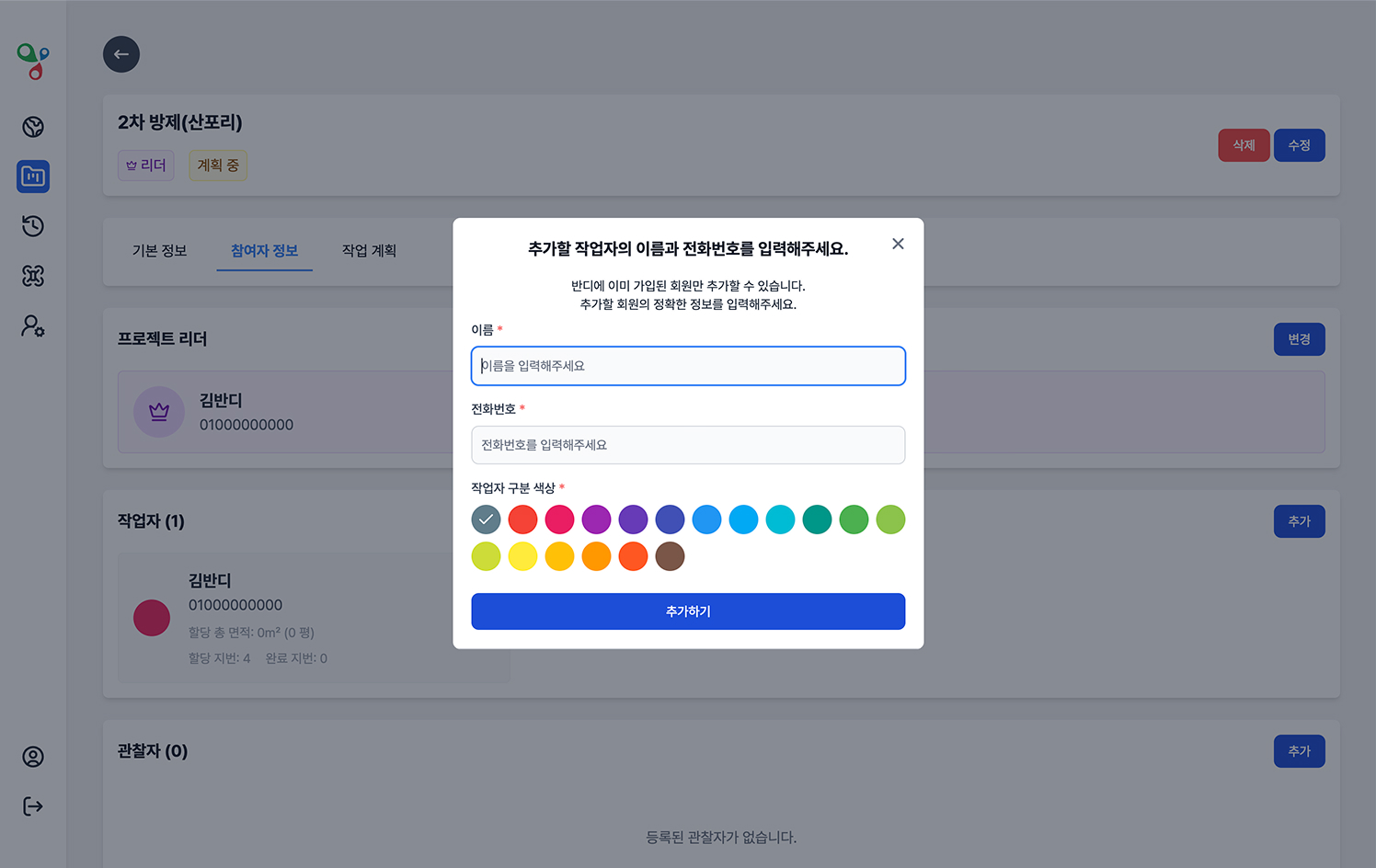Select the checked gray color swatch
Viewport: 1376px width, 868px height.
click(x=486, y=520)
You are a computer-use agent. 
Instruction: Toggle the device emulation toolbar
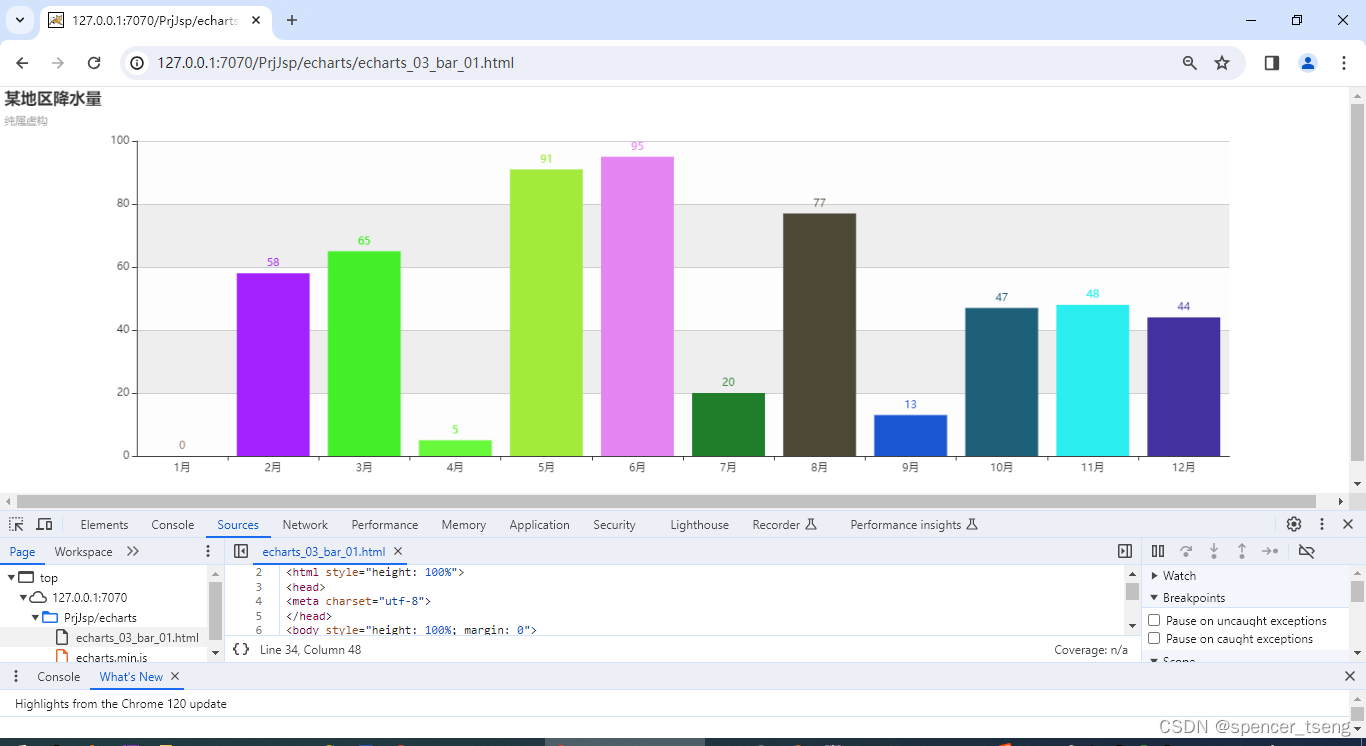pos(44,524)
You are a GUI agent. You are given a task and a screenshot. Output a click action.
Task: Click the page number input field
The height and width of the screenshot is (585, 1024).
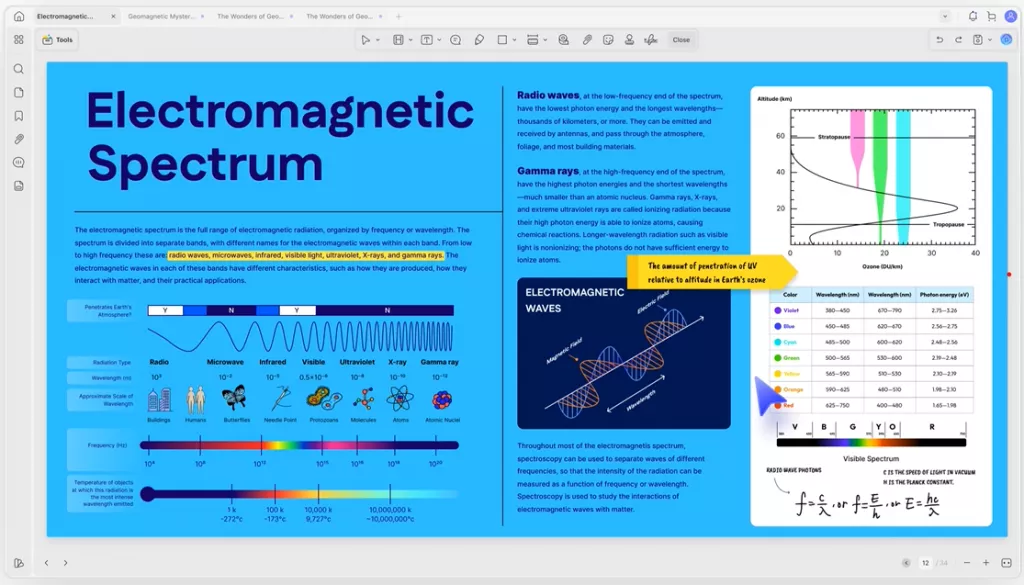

⁂

- What to work on
Beginning with the line that contains "You are a GUI" and ending with the last line of the data above, output those lines exactly and nothing more, without any pictures.

- Exercise output
You are a GUI agent. You are given a task and a screenshot. Output a click action.
Task: Click the page number input field
The height and width of the screenshot is (585, 1024).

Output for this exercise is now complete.